*** EXTRACTED MATERIAL Section Begins ***

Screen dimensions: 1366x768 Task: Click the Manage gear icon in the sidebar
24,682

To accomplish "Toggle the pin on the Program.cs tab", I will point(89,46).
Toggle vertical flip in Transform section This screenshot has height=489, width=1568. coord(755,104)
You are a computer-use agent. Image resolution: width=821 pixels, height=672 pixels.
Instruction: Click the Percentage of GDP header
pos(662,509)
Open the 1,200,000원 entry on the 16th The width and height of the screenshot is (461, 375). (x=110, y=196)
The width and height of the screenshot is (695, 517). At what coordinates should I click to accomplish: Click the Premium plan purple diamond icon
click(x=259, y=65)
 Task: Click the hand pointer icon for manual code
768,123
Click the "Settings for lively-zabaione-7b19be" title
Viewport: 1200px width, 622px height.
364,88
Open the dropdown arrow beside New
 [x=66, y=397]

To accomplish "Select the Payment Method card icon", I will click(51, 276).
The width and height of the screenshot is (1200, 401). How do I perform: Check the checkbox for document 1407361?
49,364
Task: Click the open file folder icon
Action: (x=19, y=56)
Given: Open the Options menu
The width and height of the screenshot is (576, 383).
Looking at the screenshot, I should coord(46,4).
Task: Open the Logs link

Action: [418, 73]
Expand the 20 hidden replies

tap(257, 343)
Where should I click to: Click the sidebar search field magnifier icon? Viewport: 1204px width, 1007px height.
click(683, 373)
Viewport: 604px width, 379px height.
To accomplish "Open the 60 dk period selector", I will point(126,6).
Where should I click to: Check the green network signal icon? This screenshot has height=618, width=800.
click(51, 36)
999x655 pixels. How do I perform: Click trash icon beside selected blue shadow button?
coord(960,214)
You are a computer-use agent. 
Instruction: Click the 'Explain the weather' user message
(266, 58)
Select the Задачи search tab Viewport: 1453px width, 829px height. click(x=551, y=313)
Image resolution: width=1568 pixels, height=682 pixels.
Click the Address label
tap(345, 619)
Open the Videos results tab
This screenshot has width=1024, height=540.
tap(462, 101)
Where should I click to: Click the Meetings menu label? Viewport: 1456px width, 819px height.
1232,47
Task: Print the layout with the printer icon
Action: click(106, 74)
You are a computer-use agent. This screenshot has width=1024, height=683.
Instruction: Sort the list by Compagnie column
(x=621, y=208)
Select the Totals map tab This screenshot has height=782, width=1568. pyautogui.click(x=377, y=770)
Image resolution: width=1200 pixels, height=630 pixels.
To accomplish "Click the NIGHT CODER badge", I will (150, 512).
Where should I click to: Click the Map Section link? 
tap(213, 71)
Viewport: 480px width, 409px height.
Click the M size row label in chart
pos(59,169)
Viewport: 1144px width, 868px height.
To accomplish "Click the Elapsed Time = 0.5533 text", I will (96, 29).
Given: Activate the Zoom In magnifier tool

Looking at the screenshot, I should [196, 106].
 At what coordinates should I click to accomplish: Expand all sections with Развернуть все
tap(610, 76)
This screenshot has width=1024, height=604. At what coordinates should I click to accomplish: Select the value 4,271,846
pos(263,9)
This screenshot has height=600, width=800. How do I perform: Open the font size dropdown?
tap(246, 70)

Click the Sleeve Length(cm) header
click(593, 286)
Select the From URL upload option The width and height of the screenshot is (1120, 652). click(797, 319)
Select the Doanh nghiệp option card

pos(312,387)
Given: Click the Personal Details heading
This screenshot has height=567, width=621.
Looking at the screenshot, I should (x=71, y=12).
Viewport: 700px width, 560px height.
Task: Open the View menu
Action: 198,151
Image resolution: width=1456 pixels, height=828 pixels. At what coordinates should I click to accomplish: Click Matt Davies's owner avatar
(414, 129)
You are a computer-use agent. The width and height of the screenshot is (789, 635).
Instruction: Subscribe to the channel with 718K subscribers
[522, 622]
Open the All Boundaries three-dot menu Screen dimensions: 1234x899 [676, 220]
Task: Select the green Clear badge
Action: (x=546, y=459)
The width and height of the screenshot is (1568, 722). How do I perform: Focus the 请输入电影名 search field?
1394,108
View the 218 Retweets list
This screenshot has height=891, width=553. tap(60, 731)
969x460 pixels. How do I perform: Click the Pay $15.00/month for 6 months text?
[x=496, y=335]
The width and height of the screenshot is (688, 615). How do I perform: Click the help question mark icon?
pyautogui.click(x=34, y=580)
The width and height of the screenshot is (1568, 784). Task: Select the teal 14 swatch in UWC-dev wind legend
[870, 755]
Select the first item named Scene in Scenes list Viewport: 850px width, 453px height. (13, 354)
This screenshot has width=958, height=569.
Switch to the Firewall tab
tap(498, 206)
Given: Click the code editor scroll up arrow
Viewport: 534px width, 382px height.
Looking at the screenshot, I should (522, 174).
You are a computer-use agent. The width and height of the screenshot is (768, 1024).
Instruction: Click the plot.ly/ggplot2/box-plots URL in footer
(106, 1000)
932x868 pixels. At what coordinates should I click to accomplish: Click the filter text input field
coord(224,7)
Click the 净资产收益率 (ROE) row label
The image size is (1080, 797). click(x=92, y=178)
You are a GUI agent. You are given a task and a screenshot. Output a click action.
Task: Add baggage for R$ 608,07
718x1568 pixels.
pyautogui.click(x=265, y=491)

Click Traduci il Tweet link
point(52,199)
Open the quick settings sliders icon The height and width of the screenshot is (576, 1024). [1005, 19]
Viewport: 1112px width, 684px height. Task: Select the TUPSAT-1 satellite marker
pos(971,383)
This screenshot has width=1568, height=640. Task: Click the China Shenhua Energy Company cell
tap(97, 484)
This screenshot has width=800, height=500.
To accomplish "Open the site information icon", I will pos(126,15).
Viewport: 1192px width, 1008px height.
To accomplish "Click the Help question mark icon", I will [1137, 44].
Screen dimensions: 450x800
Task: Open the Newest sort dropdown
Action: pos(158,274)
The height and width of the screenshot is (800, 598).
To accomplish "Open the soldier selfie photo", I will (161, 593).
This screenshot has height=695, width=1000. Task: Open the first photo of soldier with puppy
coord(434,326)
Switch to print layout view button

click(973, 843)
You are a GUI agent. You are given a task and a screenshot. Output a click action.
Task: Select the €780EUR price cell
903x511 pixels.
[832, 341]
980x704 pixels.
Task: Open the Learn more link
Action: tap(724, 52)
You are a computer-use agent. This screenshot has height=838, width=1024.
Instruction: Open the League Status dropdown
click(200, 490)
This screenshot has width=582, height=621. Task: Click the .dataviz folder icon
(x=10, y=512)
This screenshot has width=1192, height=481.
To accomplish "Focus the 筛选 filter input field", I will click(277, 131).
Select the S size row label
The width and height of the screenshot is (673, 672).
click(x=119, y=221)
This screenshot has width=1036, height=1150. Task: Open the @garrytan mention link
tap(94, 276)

*** EXTRACTED MATERIAL Section Ends ***

## [BRIEF]
Copy out the data shown above without altering anything.

## [TASK OUTPUT]
Screen dimensions: 1366x768 Task: Click the Manage gear icon in the sidebar
24,682

To accomplish "Toggle the pin on the Program.cs tab", I will point(89,46).
Toggle vertical flip in Transform section This screenshot has height=489, width=1568. coord(755,104)
You are a computer-use agent. Image resolution: width=821 pixels, height=672 pixels.
Instruction: Click the Percentage of GDP header
pos(662,509)
Open the 1,200,000원 entry on the 16th The width and height of the screenshot is (461, 375). (x=110, y=196)
The width and height of the screenshot is (695, 517). At what coordinates should I click to accomplish: Click the Premium plan purple diamond icon
click(x=259, y=65)
 Task: Click the hand pointer icon for manual code
768,123
Click the "Settings for lively-zabaione-7b19be" title
Viewport: 1200px width, 622px height.
364,88
Open the dropdown arrow beside New
 [x=66, y=397]

To accomplish "Select the Payment Method card icon", I will click(51, 276).
The width and height of the screenshot is (1200, 401). How do I perform: Check the checkbox for document 1407361?
49,364
Task: Click the open file folder icon
Action: (x=19, y=56)
Given: Open the Options menu
The width and height of the screenshot is (576, 383).
Looking at the screenshot, I should coord(46,4).
Task: Open the Logs link

Action: [418, 73]
Expand the 20 hidden replies

tap(257, 343)
Where should I click to: Click the sidebar search field magnifier icon? Viewport: 1204px width, 1007px height.
click(683, 373)
Viewport: 604px width, 379px height.
To accomplish "Open the 60 dk period selector", I will point(126,6).
Where should I click to: Check the green network signal icon? This screenshot has height=618, width=800.
click(51, 36)
999x655 pixels. How do I perform: Click trash icon beside selected blue shadow button?
coord(960,214)
You are a computer-use agent. 
Instruction: Click the 'Explain the weather' user message
(266, 58)
Select the Задачи search tab Viewport: 1453px width, 829px height. click(x=551, y=313)
Image resolution: width=1568 pixels, height=682 pixels.
Click the Address label
tap(345, 619)
Open the Videos results tab
This screenshot has width=1024, height=540.
tap(462, 101)
Where should I click to: Click the Meetings menu label? Viewport: 1456px width, 819px height.
1232,47
Task: Print the layout with the printer icon
Action: click(106, 74)
You are a computer-use agent. This screenshot has width=1024, height=683.
Instruction: Sort the list by Compagnie column
(x=621, y=208)
Select the Totals map tab This screenshot has height=782, width=1568. pyautogui.click(x=377, y=770)
Image resolution: width=1200 pixels, height=630 pixels.
To accomplish "Click the NIGHT CODER badge", I will (150, 512).
Where should I click to: Click the Map Section link? 
tap(213, 71)
Viewport: 480px width, 409px height.
Click the M size row label in chart
pos(59,169)
Viewport: 1144px width, 868px height.
To accomplish "Click the Elapsed Time = 0.5533 text", I will (96, 29).
Given: Activate the Zoom In magnifier tool

Looking at the screenshot, I should [196, 106].
 At what coordinates should I click to accomplish: Expand all sections with Развернуть все
tap(610, 76)
This screenshot has width=1024, height=604. At what coordinates should I click to accomplish: Select the value 4,271,846
pos(263,9)
This screenshot has height=600, width=800. How do I perform: Open the font size dropdown?
tap(246, 70)

Click the Sleeve Length(cm) header
click(593, 286)
Select the From URL upload option The width and height of the screenshot is (1120, 652). click(797, 319)
Select the Doanh nghiệp option card

pos(312,387)
Given: Click the Personal Details heading
This screenshot has height=567, width=621.
Looking at the screenshot, I should (x=71, y=12).
Viewport: 700px width, 560px height.
Task: Open the View menu
Action: 198,151
Image resolution: width=1456 pixels, height=828 pixels. At what coordinates should I click to accomplish: Click Matt Davies's owner avatar
(414, 129)
You are a computer-use agent. The width and height of the screenshot is (789, 635).
Instruction: Subscribe to the channel with 718K subscribers
[522, 622]
Open the All Boundaries three-dot menu Screen dimensions: 1234x899 [676, 220]
Task: Select the green Clear badge
Action: (x=546, y=459)
The width and height of the screenshot is (1568, 722). How do I perform: Focus the 请输入电影名 search field?
1394,108
View the 218 Retweets list
This screenshot has height=891, width=553. tap(60, 731)
969x460 pixels. How do I perform: Click the Pay $15.00/month for 6 months text?
[x=496, y=335]
The width and height of the screenshot is (688, 615). How do I perform: Click the help question mark icon?
pyautogui.click(x=34, y=580)
The width and height of the screenshot is (1568, 784). Task: Select the teal 14 swatch in UWC-dev wind legend
[870, 755]
Select the first item named Scene in Scenes list Viewport: 850px width, 453px height. (13, 354)
This screenshot has width=958, height=569.
Switch to the Firewall tab
tap(498, 206)
Given: Click the code editor scroll up arrow
Viewport: 534px width, 382px height.
Looking at the screenshot, I should (522, 174).
You are a computer-use agent. The width and height of the screenshot is (768, 1024).
Instruction: Click the plot.ly/ggplot2/box-plots URL in footer
(106, 1000)
932x868 pixels. At what coordinates should I click to accomplish: Click the filter text input field
coord(224,7)
Click the 净资产收益率 (ROE) row label
The image size is (1080, 797). click(x=92, y=178)
You are a GUI agent. You are given a task and a screenshot. Output a click action.
Task: Add baggage for R$ 608,07
718x1568 pixels.
pyautogui.click(x=265, y=491)

Click Traduci il Tweet link
point(52,199)
Open the quick settings sliders icon The height and width of the screenshot is (576, 1024). [1005, 19]
Viewport: 1112px width, 684px height. Task: Select the TUPSAT-1 satellite marker
pos(971,383)
This screenshot has width=1568, height=640. Task: Click the China Shenhua Energy Company cell
tap(97, 484)
This screenshot has width=800, height=500.
To accomplish "Open the site information icon", I will pos(126,15).
Viewport: 1192px width, 1008px height.
To accomplish "Click the Help question mark icon", I will [1137, 44].
Screen dimensions: 450x800
Task: Open the Newest sort dropdown
Action: pos(158,274)
The height and width of the screenshot is (800, 598).
To accomplish "Open the soldier selfie photo", I will (161, 593).
This screenshot has height=695, width=1000. Task: Open the first photo of soldier with puppy
coord(434,326)
Switch to print layout view button

click(973, 843)
You are a GUI agent. You are given a task and a screenshot. Output a click action.
Task: Select the €780EUR price cell
903x511 pixels.
[832, 341]
980x704 pixels.
Task: Open the Learn more link
Action: tap(724, 52)
You are a computer-use agent. This screenshot has height=838, width=1024.
Instruction: Open the League Status dropdown
click(200, 490)
This screenshot has width=582, height=621. Task: Click the .dataviz folder icon
(x=10, y=512)
This screenshot has width=1192, height=481.
To accomplish "Focus the 筛选 filter input field", I will click(277, 131).
Select the S size row label
The width and height of the screenshot is (673, 672).
click(x=119, y=221)
This screenshot has width=1036, height=1150. Task: Open the @garrytan mention link
tap(94, 276)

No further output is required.